Sandrine F : Maintenant c'est aux parlementaires de gérer le dossier, de débattre des lois fin mars. Notre travail est fini, c'était la dernière session. C'est vraiment dommage parce que nous avions beaucoup d'espoirs, nous étions portés, nous ne pensions pas que nos propositions seraient autant peu prises en considération.
L'enjeu est tellement important et grave. Nous n'arriverons jamais aux 40 % et encore moins aux 55 % de la diminution des GES (gaz à effet de serre). Notre postulat de départ, c'était de baisser de 40 % les GES d'ici à 2030, mais nous n'y arriverons pas et cela est dramatique.
TV5MONDE : Pensez-vous que les choses peuvent changer, qu'il peut y avoir une prise de conscience ?

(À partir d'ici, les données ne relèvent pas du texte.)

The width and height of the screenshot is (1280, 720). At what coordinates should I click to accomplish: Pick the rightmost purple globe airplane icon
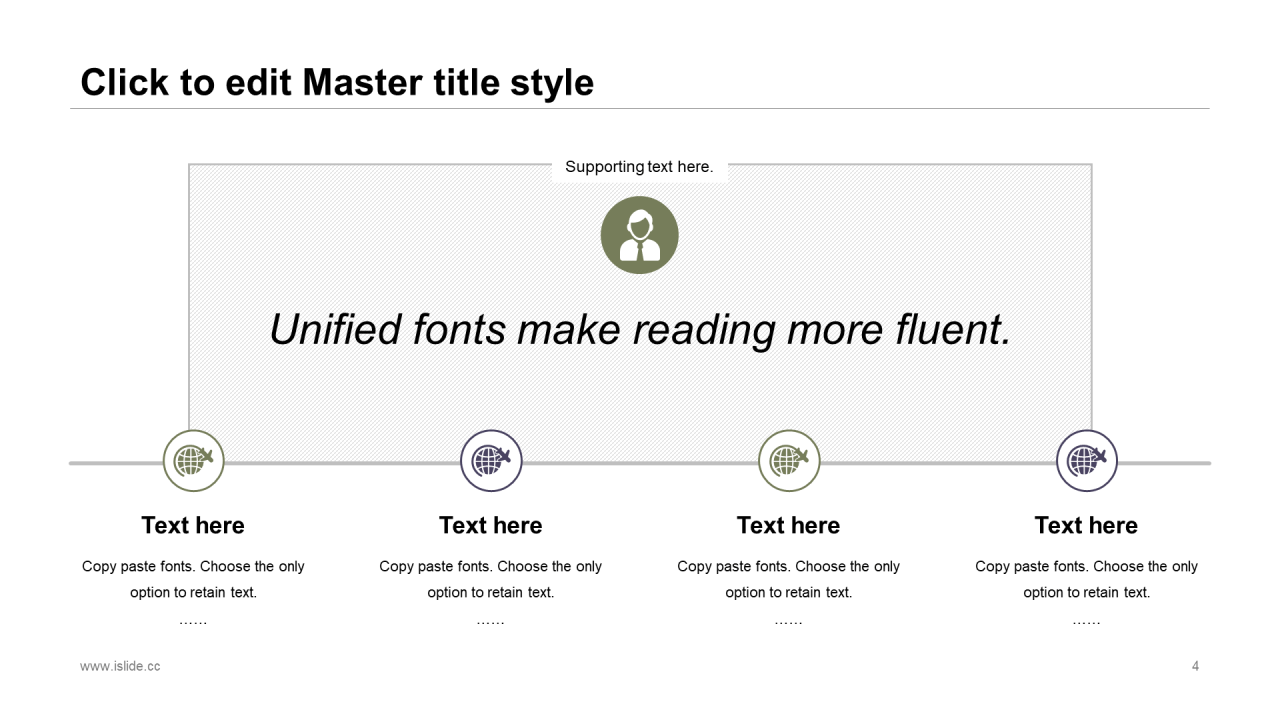click(1086, 461)
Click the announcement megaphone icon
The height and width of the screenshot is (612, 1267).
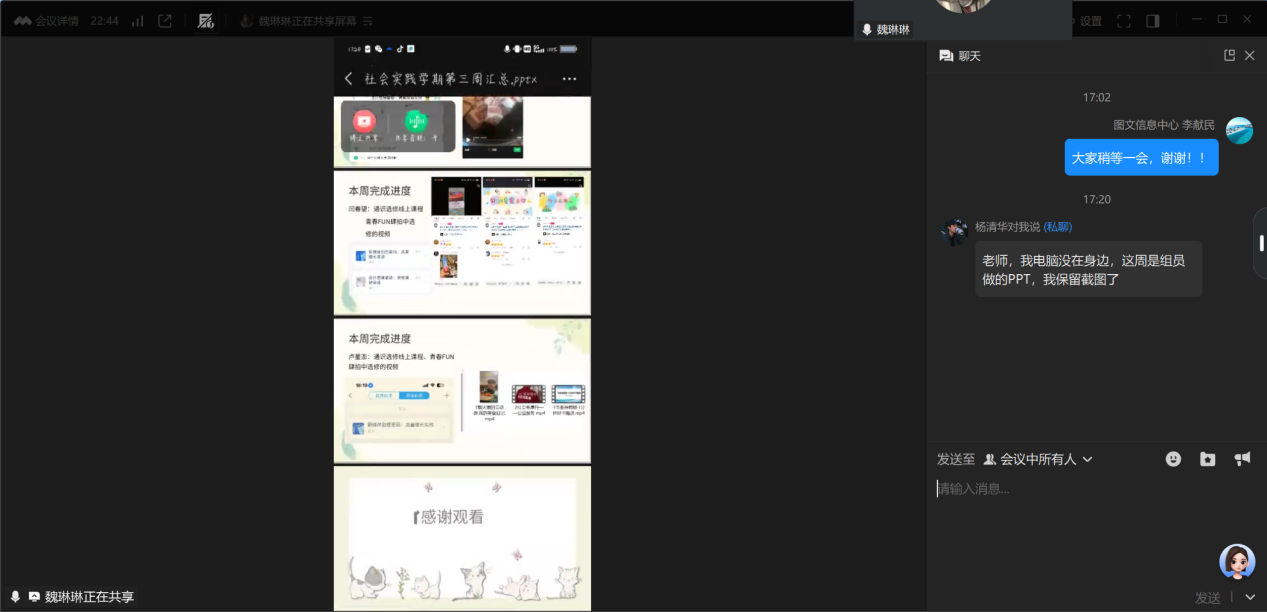pos(1242,459)
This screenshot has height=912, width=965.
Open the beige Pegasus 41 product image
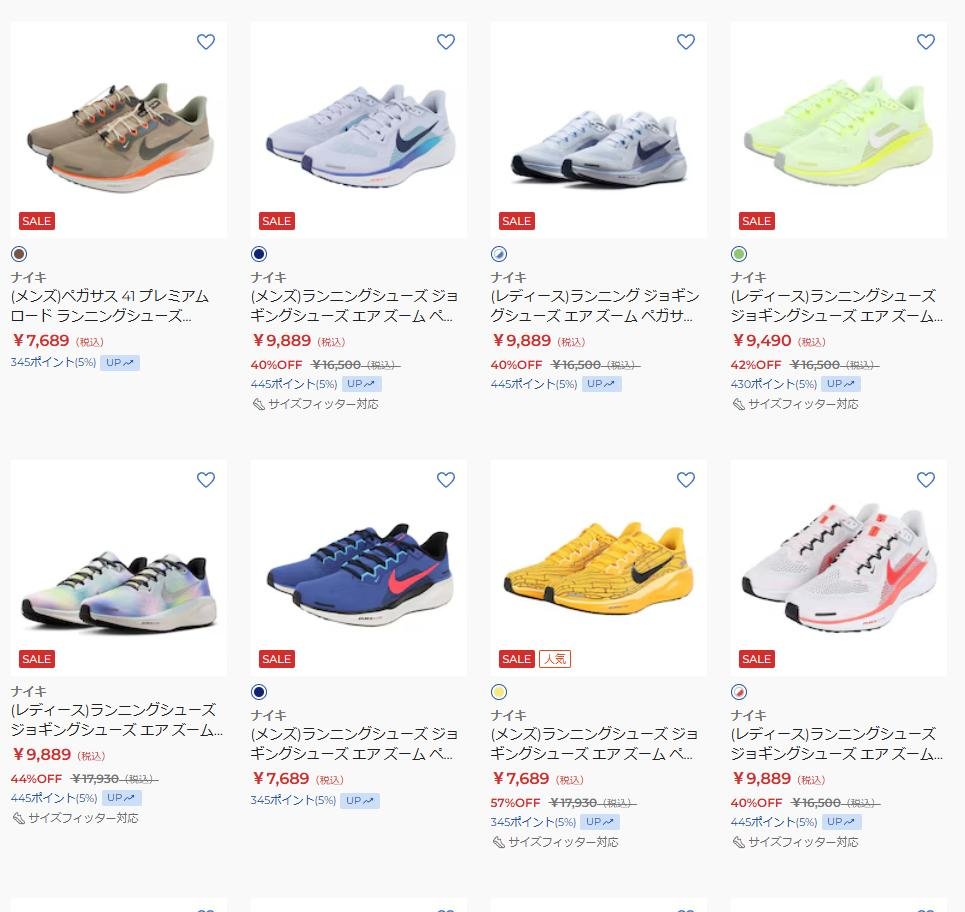119,130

Sandrine F : Je pense sincèrement qu'il y a déjà une prise de conscience. Les jeunes avaient commencé à manifester avant l'apparition du Covid-19. Le gouvernement avait bien anticipé les choses, il avait besoin d'une caution verte avant les élections municipales. Il a créé le CCC juste après la crise des gilets jaunes, pour justifier son inaction par rapport au climat. Nous aimerions demander au gouvernement de se réveiller, ne serait-ce que de prendre conscience de l'enjeu.
TV5MONDE : Comment avez-vous vécu cette expérience ?
Sandrine F : C'est l'une des expériences les plus enrichissantes que j'ai vécue. Au départ, je ne connaissais pas grand-chose au climat, je peux le dire, je n'étais pas une militante écolo. Aujourd'hui, je ne le suis pas non plus, mais j'ai de réelles convictions. J'ai appris énormément de choses. Je pense que refaire des conventions comme celle-ci serait une bonne chose pour éveiller les consciences. Je pense que les citoyens ne demandent que cela.